Last week, HHS released rules that establish an application process for states to request a waiver of innovation requirements that apply to health exchanges under health reform.
Applications will either go through HHS or the Treasury Department, depending on which provision a state is seeking to waive. Additionally, the regulations establish a state and federal public comment process as part of any waiver application.
States may apply to waive requirements related to:
- The establishment of qualified health plans, consumer choice and insurance competition
- Reduced cost-sharing for individuals enrolling in qualified health plans
- Refundable credits for coverage
- Shared responsibility for employers regarding health coverage
- Maintain minimum essential coverage
All states requesting a waiver must submit certain documentation and certifications to demonstrate that coverage will be at least as comprehensive and affordable as under exchanges, and cover as many people. States must also demonstrate that they will ensure cost-sharing protections for residents.
As part of their application, states must submit a financial and economic analysis with actuarial certifications and estimates, 10-year budget plan and a multitude of assessments including, but not limited to, the impact of the waiver on health insurance coverage and on the administrative burden for individuals, insurance companies and residents who require out-of-state-coverage.
Moreover, states that receive the waiver must engage in quarterly and annual progress reporting and periodic reviews, as well as host an annual public forum with comments. The quarterly and annual reports must document data on the progress of the waiver, compliance, a summary of the annual public forum as well as “other” information. The progress reports are to monitor the effect of the waiver on the choice of health plans and stability of coverage for individuals and employers, small business, individuals with pre-existing conditions and the low-income population.
Under health reform, the waiver process is not set to begin until 2017. However, bi-partisan legislation pending before Congress and supported by President Obama would move this date to 2014 to coincide with the beginning of health exchanges.
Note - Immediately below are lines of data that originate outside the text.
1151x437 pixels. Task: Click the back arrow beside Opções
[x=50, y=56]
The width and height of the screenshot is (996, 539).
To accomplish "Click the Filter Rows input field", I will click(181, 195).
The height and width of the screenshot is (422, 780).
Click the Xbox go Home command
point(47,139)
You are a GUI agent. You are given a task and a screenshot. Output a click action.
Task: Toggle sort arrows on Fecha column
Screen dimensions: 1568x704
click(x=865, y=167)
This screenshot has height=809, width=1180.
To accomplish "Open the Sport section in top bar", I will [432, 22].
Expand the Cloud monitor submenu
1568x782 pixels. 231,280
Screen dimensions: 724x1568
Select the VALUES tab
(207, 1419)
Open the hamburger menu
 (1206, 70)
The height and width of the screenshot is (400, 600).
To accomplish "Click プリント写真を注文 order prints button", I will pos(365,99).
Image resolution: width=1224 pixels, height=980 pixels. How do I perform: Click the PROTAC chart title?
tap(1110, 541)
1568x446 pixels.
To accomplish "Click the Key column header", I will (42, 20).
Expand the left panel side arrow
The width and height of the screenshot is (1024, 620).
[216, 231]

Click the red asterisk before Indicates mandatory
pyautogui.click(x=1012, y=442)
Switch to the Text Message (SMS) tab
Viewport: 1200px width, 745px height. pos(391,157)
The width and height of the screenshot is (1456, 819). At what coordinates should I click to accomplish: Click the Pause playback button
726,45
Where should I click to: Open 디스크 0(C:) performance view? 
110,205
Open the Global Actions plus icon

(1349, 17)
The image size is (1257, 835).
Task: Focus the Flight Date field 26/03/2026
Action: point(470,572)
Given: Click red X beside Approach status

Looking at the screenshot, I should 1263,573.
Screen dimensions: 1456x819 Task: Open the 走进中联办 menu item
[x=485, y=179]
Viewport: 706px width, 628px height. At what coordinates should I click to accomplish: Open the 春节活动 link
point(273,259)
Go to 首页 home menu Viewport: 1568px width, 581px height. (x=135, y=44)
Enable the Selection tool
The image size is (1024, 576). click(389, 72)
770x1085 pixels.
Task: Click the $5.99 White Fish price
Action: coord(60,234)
Supporters say it would be irresponsible of HHS to expect states to establish one set of requirements in 2014 only to make changes three years later, especially given state budget and resource constraints. Others have indicated that these waivers will allow states, such as Vermont which is interested in a single-payer system, to establish and design their own health plans tailored to the needs of residents.
Meanwhile, reform opponents have opined that the very existence of these waivers actually proves that the PPACA is flawed since the federal government needs to provide states with “opt-out” processes. Other detractors have expressed concerns with the burden preparing a waiver application places on states. While the required materials do not appear to be inconsequential, at this point the regulations do not detail any documentation specifications.
The rule is currently in draft form, so it is possible that the final version will contain more detail. If not, the lack of clarity will leave states with a great deal of discretion when putting together a waiver application and, in turn, allow HHS and the Treasury wide latitude in reviewing, approving and denying applications.